━━━━━ Supplied data

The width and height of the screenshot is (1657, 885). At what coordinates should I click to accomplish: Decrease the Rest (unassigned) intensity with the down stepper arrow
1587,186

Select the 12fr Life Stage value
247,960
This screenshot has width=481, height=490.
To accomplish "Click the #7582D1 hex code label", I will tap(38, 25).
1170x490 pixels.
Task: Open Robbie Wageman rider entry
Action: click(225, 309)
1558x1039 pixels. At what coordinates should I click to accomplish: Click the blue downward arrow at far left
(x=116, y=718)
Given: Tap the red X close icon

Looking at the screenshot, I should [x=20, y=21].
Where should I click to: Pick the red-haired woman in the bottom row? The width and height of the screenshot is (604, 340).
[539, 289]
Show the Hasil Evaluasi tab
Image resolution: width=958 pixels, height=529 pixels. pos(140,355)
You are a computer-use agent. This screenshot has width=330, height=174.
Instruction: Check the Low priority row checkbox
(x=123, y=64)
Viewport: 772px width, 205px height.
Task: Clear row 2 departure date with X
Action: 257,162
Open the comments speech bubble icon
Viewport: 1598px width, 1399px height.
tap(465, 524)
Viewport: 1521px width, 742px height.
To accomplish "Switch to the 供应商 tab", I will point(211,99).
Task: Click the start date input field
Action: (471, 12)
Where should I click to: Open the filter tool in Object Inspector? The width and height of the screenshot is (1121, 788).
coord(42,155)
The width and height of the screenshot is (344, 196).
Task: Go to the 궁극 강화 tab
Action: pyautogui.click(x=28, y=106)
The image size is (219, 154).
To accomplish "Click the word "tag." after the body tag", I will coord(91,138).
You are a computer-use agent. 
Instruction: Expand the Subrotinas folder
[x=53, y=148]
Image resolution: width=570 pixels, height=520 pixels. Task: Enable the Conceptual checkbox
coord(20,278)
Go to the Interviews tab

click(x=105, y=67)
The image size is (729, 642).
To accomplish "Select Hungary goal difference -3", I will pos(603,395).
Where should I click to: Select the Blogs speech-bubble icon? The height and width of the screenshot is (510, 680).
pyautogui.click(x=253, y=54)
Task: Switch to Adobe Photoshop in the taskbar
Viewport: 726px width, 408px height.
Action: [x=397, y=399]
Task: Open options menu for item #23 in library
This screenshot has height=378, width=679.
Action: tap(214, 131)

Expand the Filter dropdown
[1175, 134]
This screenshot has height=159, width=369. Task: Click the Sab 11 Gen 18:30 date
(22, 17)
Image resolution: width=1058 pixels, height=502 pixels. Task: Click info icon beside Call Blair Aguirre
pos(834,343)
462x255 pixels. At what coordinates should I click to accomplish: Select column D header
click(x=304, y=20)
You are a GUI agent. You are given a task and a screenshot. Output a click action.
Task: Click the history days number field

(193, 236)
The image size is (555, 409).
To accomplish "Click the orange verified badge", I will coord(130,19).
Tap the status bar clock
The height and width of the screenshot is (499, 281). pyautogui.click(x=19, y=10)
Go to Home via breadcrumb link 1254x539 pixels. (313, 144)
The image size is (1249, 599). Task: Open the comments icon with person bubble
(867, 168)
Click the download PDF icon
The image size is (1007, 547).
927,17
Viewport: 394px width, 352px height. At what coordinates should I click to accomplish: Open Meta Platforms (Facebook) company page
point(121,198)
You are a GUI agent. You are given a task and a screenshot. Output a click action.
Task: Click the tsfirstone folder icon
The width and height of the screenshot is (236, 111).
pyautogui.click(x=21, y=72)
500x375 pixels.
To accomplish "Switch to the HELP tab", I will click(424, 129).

━━━━━━━━━━

**What the task requires:** Check each line above for the word "agent". Then state how many lines contain it, and nothing more.

**Written response:** 4